*Text provided*
— Begin —
Despite these improprieties by the EEOC, we do not find the extreme sanction of dismissal to be warranted in this case.*fn18 We have been cited no case where dismissal was ordered because of similar misconduct on the part of the EEOC. The principal cases cited by defendant involve the approval of agency action by the court, Air Transport Association of America v. Hernandez, 264 F. Supp. 227 (D.D.C. 1967), NLRB v. Autotronics, Inc., 596 F.2d 322 (8th Cir. 1979); or even the "sanctioning [of] such [agency] abuse." SEC v. Wheeling — Pittsburgh Steel Corp., 482 F. Supp. 555 at 565 (W.D.Pa. 1979), reversed 49 U.S.L.W. 2164 (3rd Cir. Aug. 27, 1980). Courts have dismissed Title VII claims only where egregious conduct has occurred: A personal and pecuniary "vendetta," campaign, EEOC v. First Alabama Bank of Birmingham, 440 F. Supp. 1381, 1385 (N.D. Ala. 1977), affirmed, 611 F.2d 132 (5th Cir. 1980); actual harassment and a "fishing expedition," EEOC v. Anchor Continental, Inc., 74 F.R.D. 523, 528 (D.S.C. 1977); but see EEOC v. First National Bank of Jackson, 614 F.2d 1004 (5th Cir. 1980) (harassment does not state affirmative defense to Title VII claim); extreme case of latches, EEOC v. C&D Sportswear Corp., 398 F. Supp. 300 (M.D.Ga. 1975), or no attempt at conciliation, EEOC v. Westvaco Corp., 372 F. Supp. 985 (D.Md. 1974).

The Fifth Circuit Court of Appeals in EEOC v. First National Bank of Jackson, supra, recently held that malicious prosecution or harassment, even though reprehensible, is insufficient as a matter of law to state an affirmative defense to a Title VII action. The allegations raised by the defendant bank in their "counterclaim" in Jackson are similar to Sears' allegations in the instant case:

  [T]he purpose of the EEOC's lawsuit was to
  "defraud, vex, and harass" the bank and other
  employers "maliciously and for ulterior purposes"
  by means of "unlawfully' conceived, groundless,
  vexatious, and fraudulent charges."

614 F.2d at 1007. The court broadly defined malicious prosecution to include an action "begun in malice, without probable cause to believe it can succeed, . . . for the mere purpose of vexation or injury." Id. at 1007, n. 3. In reversing the district court's dismissal of the Title VII suit,*fn19 the Court of Appeals stated:

  Assuming that the bank's allegations of malicious
  prosecution are meritorious, they could not
  constitute an affirmative defense to alleged Title
  VII violations. . . . The so-called affirmative
  defense of malicious prosecution and harassment did
  not relate to the primary issue in this Title VII
  action-whether the bank unlawfully discriminated
  against blacks and black males.
— End —
*Tasks to complete*
(1) According to the opinion excerpt, why could the bank's allegations of malicious prosecution and harassment in Jackson not serve as an affirmative defense? Answer in one to three sentences.
(2) Please echo the opinion excerpt word for word, from "614 F.2d at" up to and including "and black males.".

*Dataset excerpt*
— Begin —
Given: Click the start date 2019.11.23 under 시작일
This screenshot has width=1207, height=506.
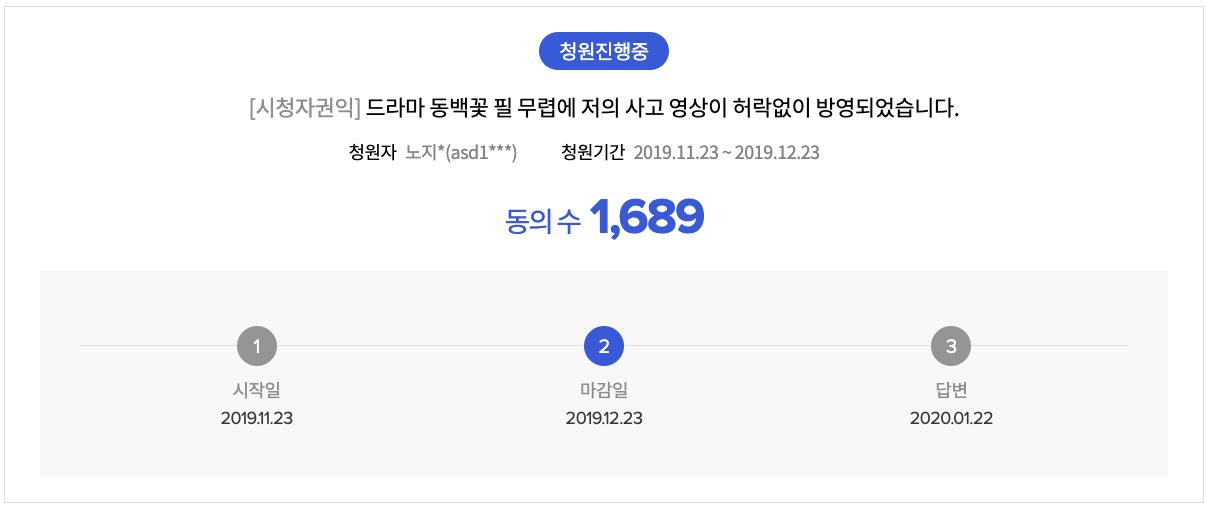Looking at the screenshot, I should point(257,418).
— End —
*Written responses*
(1) The Court of Appeals held that even if the allegations were meritorious, the so-called defense did not relate to the primary issue in the Title VII action. That issue was whether the bank unlawfully discriminated against blacks and black males.

(2)
614 F.2d at 1007. The court broadly defined malicious prosecution to include an action "begun in malice, without probable cause to believe it can succeed, . . . for the mere purpose of vexation or injury." Id. at 1007, n. 3. In reversing the district court's dismissal of the Title VII suit,*fn19 the Court of Appeals stated:

  Assuming that the bank's allegations of malicious
  prosecution are meritorious, they could not
  constitute an affirmative defense to alleged Title
  VII violations. . . . The so-called affirmative
  defense of malicious prosecution and harassment did
  not relate to the primary issue in this Title VII
  action-whether the bank unlawfully discriminated
  against blacks and black males.